_Task goal_
Pick out every line in the entries below that contains the word "click", and copy each one in full.

_Rows_
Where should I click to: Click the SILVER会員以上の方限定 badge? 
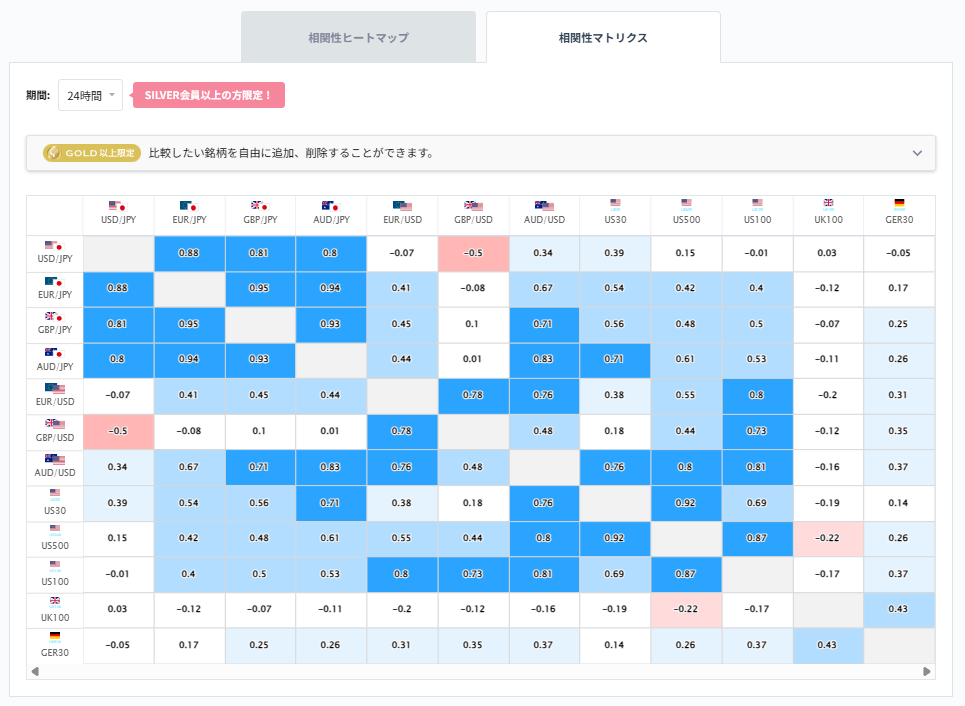point(207,94)
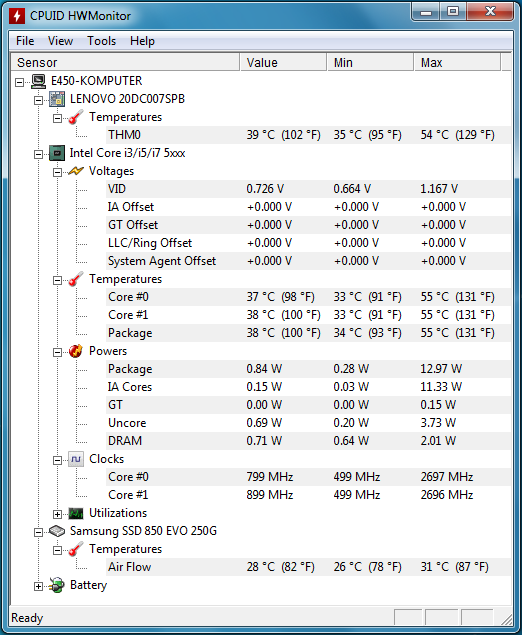Expand the Utilizations node
522x635 pixels.
click(x=58, y=514)
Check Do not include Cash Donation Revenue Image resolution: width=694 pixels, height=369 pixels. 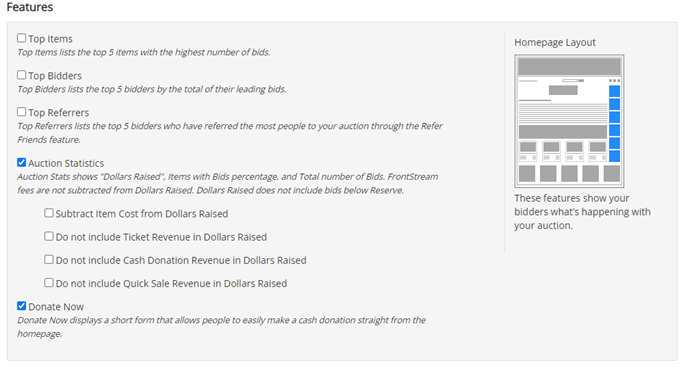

_Answer in full_
Where should I click to: Click the SILVER会員以上の方限定 badge? 
click(x=58, y=514)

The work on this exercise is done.